TAFELREGULATEUR: Janvier No:53 Ca. 1822 Frankrijk

Regulateurs Tafelklokken

M&R29a

TAFELREGULATEUR
Gesigneerd en genummerd: Janvier No:53
Circa 1822
Frankrijk

Uurwerk
Het messing platine-uurwerk bestaat uit gaand- en slagwerk. Het gaandwerk is uitgevoerd met pennengang (net als de Graham-gang een rustende gang) en fraai uitgevoerde compensatieslinger. Het door een sluitschijf geregelde slagwerk geeft de uren voluit en de halve uren met één slag op een bel aan. Het uurwerk heeft een centrale secondewijzer en is op de achterplatine gesigneerd en genummerd: Janvier No:53.

Wijzerplaat
De ronde, wit geëmailleerde wijzerplaat heeft zwarte Romeinse uurcijfers en streepjes als minuutaanduiding waarbij die voor de vijf minuten zijn aangezet. De opwindgaten zijn in het centrum van de wijzerplaat bij de IIII en de VIII aangebracht. De tijd wordt aangegeven door twee uitgezaagde vuurvergulde messing wijzers. De geblauwd stalen secondewijzer heeft een afzonderlijke secondering aan de binnenzijde van de uurring. De wijzerplaat wordt afgeschermd door een bol glas gevat in een vuurvergulde lunet. De deur kan geopend worden door een verholen slot aan de rechterzijkant van de kast.

Kast
De strakke, geprofileerde mahoniehouten kast is aan vier kanten van glas voorzien. Ook de bovenzijde is beglaasd. De achterdeur kan aan de zijkant geopend worden. De wijzerplaat wordt gesierd door twee gegoten hoekornamenten en de onderzijde van de wijzerplaat door een gegoten en nabewerkte lambrekijn met kwastjes; alle ornamenten zijn van gegoten vuurverguld messing. De voet en de bovenzijde van de kast zijn voorzien van geprofileerde randen. De kast rust op vier rechthoekige pootjes.

Gangduur: 1 week

Hoogte: 46 cm.
Breedte: 25,5 cm.
Diepte: 20,5 cm.

Literatuur:
– Tardy, Dictionnaire des Horlogers Français, blz. 323-24.
– Antide Janvier, p 65.

 

 

 

De maker
Antide Janvier (1751-1835) was, net als Bourdier en andere vooraanstaande achttiende-eeuwse klokkenmakers, toegewijd aan de wetenschap van de horologie. Janvier maakte precisieklokken van bijna ongekende nauwkeurigheid en creëerde, net als Abraham-Louis Breguet (1747-1823), enkele van ’s werelds meest complexe en geavanceerde klokken, waarvan deze kleine tafelregulateur een mooi voorbeeld is. Als officiële klokkenmaker van Lodewijk XVl kreeg Janvier onderdak en een werkplaats in het Louvre, van waaruit hij klokken leverde voor de koninklijke paleizen. Tijdens de Revolutie werden Janvier en een andere koninklijke klokkenmaker, Robert Robin (1742-1809), gevangengezet; echter Janvier werd later in dienst genomen door de nieuwe regering, die hij adviseerde over een nieuw decimaal systeem van tijdmeting.

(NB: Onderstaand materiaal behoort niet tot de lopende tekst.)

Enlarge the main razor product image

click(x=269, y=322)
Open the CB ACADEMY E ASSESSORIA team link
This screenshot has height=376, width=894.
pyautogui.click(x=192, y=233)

Antide Janvier werd op 1 juli 1751 geboren in Lavans-lès-Saint-Claude in de Bourgogne-Franche-Comté ten noordoosten van Genève en stierf in het jaar 1835. Hij ging in de leer bij abbé Jacques-Joseph Tournier (1690-1766), de uitvinder van een methode voor een teltoestel. Op zeer jonge leeftijd raakte Janvier geïnteresseerd in mechanische instrumenten en astronomie. Toen hij 15 was vervaardigde hij een globe, uitgevoerd met mechanisch bewegende hemellichamen. Hij presenteerde dit aan de “Academie des Arts et Belles-Lettres de Besançon”, waar hem tijdens een speciale zitting op 24 mei 1768 een certificaat werd toegekend. Enige tijd later verhuisde Janvier naar Besançon. Hier voerde hij belangrijke restauraties uit, zoals aan een tafelklok die vervaardigd was voor Cardinal Granvelle in Augsburg 1564. Terug in Saint Claude werd hij enige tijd later voorgesteld aan enkele koninklijke hoogheden en werd vervolgens hofleverancier. In Verdun richtte hij een uurwerkmakersschool op en trouwde met Anne-Catherine Guyot, dochter van een boekhandelaar. Na een bewogen leven waarin hij talrijke klokken vervaardigde overleed Antide Janvier op 21 september 1835 in het Cochin ziekenhuis in Parijs.